WindowsIdentity wi = WindowsIdentity.GetCurrent();
foreach (IdentityReference id in wi.Groups)
{
Console.WriteLine(@" {0}, {1}",
((NTAccount)((SecurityIdentifier)id).Translate(typeof(NTAccount))).Value,
id.Value);
}

However, this property is buggy. So be cautious to use it. I found strange (wrong) behaves.

  1. If you list the groups that Network Service or Local Service belongs to, you get two Users groups with the same SID.
  2. If you create a local normal user named tmpUser and then remove it from the Users group, then you log out and relog in your system, and then launch your app under the tmpUser account to display the list of groups that it belongs to. You'll find that the Users group still shows up in the list!

Saturday, November 12, 2005

Thread.CurrentPrincipal in .NET Framework 2.0

Thread.CurrentPrincipal is simply a helpful property for keeping track of a principal, and is primarily used in server applications to track client identity. As Keith Brown pointed out that
Thread.CurrentPrincipal propagates during asynchronous activities such as asynchronous delegates and creating new threads, but doesn't propagate during ThreadPool.QueueUserWorkItem and System.Threading.Timer, in .NET Framework 1.1.

I found that
Thread.CurrentPrincipal propagates during
ThreadPool.QueueUserWorkItem in .NET Framework 2.0.

Upgrade to .NET Framework 2.0

Our company has an application built and running against .NET Framework 1.1. The client side is a Windows Forms control embedded in IE. So the client requires .NET Framework. The control makes Web service calls to a Web server and Web services make ADO.NET calls to a SQL Server database.

Recently I tested the app under .NET Framework 2.0 with all the combinations: client 1.1 + server 2.0, client 2.0 + server 1.1, client 2.0 + server 2.0. It worked very well and no change was made. Amazing!

I found that MSDN documentation in this area is very poor. So I record a couple of things that I feel useful. Assume that .NET Framework 2.0 is installed on top of an existing .NET Framework 1.1.
  • IE always loads .NET Framework 2.0 no matter which version of .NET Framework your Windows Forms control is built against if both 2.0 and 1.1 are present. This is against .NET rule. The rule says that, if the version of the .NET Framework that the application was built against is present on the computer, the application runs on that version. Our control was built against .NET 1.1, but .NET 2.0 was loaded by IE instead of .NET 1.1.
  • If .NET 2.0 is installed on top of .NET 1.1, the combo box on the ASP.NET tab in IIS will contain two entries: .NET 2.0 and .NET 1.1. But .NET 1.1 remains the default. This is very good because it causes the least pain when upgrading of servers. If you want to run your Web app against .NET 2.0, then you need to change the framework version to 2.0 on the ASP.NET tab.

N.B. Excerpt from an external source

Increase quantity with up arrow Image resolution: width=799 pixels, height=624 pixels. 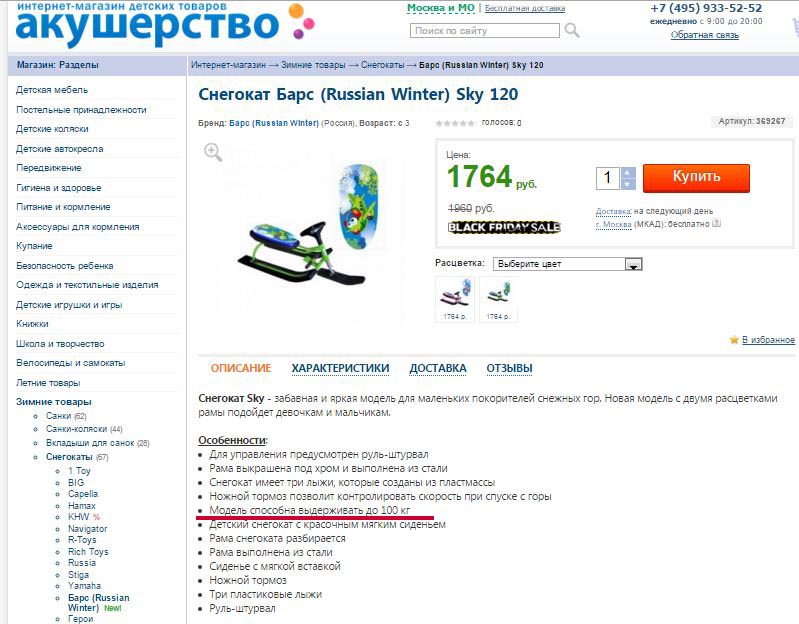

Tuesday, November 08, 2005

Watching the First XAML Presentation

I read a couple of Chris Sells's articles on Longhorn two years ago, but I never had chance to watch presentations on Avalon and try Avalon myself. Gary Fuhr gave a presentation on XAML yesterday at .NET Developers Association. WPF is cool! It seems to me that it's not hard for an experienced WinForm developer to work with WPF.

Many Windows developers like me are not good at graphic design. We spent most of our time on how to wire things up using frameworks provided by Microsoft. WPF provides much more ways to create much cooler graphics and graphic design is tougher than before. We (Windows developers) really need an easy-to-use graphic design tool to help us. After done with graphic design using the tool, the tool should be able to export XAML for us to use in VS .NET.